The code is mostly ready, but I can't test it because since yesterday for some reason, some machines in the giga-cluster are down or unreachable:-(

Old, but still gold

It's about ten years old, but still worth reading - an essay by Neal Stephenson (author of the Snow Crash) - "In the beginning there was the command line".

PS: Whatever Neal writes in the essay and despite how well, I still love my Powerbook G4. Apple has come a long way since those memory-problems when improper memory handling caused them to crash...Lookwise, Powerbooks, iBooks and iMacs are sleek, actually resembling sleek luxury cars, performance-wise they seem to be superior to the windows machines I use. But yes, you need to know how to drive before you start driving a Jaguar, don't you?

Wednesday, April 12, 2006

DynaSOAr 2.0 is ready

Finally, I have been able to finish off the DynaSOAr 2.0 prototype.

This new prototype extends the previous one with the concept of a broker and I have also added the DynaSOAr registries (using GRIMOIRES). In the new architecture, DynaSOAr maintains an internal registry (for its own use) which is updated every time a new service is deployed or added to the repository. For example, when a service is added to the repository for the first time, an entry is made in the registry, with the endpoint of the repository as a CategoryBag for the service. Initially, there are no AccessPoints (service endpoints) because it is not deployed anywhere. When the service is deployed on some node, the registry is updated and a new AccessPoint is added to the service entry.

In the new DynaSOAr Service Provider receives a service request (say meant for Service A) from a consumer.
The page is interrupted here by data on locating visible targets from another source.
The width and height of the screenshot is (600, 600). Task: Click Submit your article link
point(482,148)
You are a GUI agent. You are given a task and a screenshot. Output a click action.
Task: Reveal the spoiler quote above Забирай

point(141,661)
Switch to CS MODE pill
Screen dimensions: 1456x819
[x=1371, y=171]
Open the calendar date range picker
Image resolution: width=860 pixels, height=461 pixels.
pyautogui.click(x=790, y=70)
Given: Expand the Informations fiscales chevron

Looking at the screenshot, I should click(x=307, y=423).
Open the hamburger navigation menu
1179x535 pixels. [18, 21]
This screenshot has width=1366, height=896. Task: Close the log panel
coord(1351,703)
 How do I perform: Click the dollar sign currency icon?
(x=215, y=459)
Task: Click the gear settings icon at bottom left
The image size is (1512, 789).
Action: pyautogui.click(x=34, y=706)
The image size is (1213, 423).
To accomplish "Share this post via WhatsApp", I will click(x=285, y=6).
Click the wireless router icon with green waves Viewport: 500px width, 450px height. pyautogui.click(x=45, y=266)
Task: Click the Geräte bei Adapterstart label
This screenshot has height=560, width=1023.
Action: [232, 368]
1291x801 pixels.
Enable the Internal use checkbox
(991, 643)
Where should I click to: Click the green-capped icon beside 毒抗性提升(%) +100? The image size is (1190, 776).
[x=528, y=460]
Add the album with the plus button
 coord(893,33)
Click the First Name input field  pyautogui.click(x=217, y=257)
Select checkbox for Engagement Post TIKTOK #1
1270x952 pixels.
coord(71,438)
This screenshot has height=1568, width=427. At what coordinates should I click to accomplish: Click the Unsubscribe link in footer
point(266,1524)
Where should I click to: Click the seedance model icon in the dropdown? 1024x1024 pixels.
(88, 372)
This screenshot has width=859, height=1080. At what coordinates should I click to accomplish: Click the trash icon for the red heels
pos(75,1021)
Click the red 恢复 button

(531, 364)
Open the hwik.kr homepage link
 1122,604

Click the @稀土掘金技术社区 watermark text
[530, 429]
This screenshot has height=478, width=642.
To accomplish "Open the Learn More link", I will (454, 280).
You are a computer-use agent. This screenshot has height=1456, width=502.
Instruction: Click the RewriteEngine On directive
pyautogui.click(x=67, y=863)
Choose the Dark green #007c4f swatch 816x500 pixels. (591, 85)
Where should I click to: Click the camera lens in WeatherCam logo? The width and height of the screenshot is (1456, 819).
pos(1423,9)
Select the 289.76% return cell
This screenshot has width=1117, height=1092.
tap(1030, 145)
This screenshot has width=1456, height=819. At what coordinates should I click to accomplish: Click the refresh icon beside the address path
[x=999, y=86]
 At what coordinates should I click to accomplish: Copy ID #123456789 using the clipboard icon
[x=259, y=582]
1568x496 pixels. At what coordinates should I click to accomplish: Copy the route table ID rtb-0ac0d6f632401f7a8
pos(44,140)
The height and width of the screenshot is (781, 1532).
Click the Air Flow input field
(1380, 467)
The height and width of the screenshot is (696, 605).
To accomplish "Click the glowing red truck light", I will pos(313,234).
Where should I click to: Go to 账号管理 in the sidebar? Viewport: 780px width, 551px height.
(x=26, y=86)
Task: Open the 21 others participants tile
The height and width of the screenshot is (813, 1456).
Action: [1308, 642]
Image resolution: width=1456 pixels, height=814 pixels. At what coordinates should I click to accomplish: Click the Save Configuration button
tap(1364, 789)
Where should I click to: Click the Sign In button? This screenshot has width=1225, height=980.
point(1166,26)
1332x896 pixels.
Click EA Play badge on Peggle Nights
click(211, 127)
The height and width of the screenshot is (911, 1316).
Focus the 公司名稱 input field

It simply adds the abstract name of the service and the endpoint of the internal registry to the message header and passes it onto the bound entity, which can be a Broker or a HostProvider. The Broker and the HostProvider have similar interfaces, but they function differently. A HostProvider either manages a cluster of nodes, in which case, the HostProvider entity is a ROOT. Alternatively, it can be one of the nodes in the cluster as well, in which case it is the LEAF. So, the Service Provider will always have an entity locally bound to it - and this entity can be a broker, connecting to other brokers or HostProviders. This entity can also be a ROOT HostProvider, and a LEAF HostProvider too. Services are always deployed on the LEAF HostProvider. A Broker decides on where to forward the request if it is connected to other brokers or HostProviders. Right now, I have a very simple random scheduler, but there is a group at Newcastle who are looking into proper scheduling algorithms for this. The HostProvider, once it receives the request checks whether it has the service already deployed within its domain - in which case it is passed on to that node. If the service hasn't yet been deployed, the service code (currently only WAR files) is fetched from the repository and deployed on a target node...

(Right now, I am not considering hybrid nodes - where the node may be responsible for managing other nodes, and deploy service on itself as well)

I have tried some new things in this version - for example using Castor instead of Axis generated stubs. I am using the recommended signature for message-oriented services (because these services need to deal with message headers). I created a schema for all the messages (defined the messages) and used Castor to generate the Java bindings - and within the services, the messages are created using these Java bindings and then marshalled into an XML document using Castor - on the other hand, an XML formatted message is unmarshalled into Java objects by Castor. I am not totally sure whether this approach has been tried by someone or not or whether this should be the proper approach for message-orientation though. But it seems to fit into the concept of message-oriented services, where you first define your schema, and there is only one method in the service interface which decides what to do based on the message received...

Further, I have been able to use this framework with OGSA-DQP - where, the evaluator services can now be dynamically deployed on the nodes which contain the data resources. So, this is one step in the direction of achieving what we call "moving the code to the data".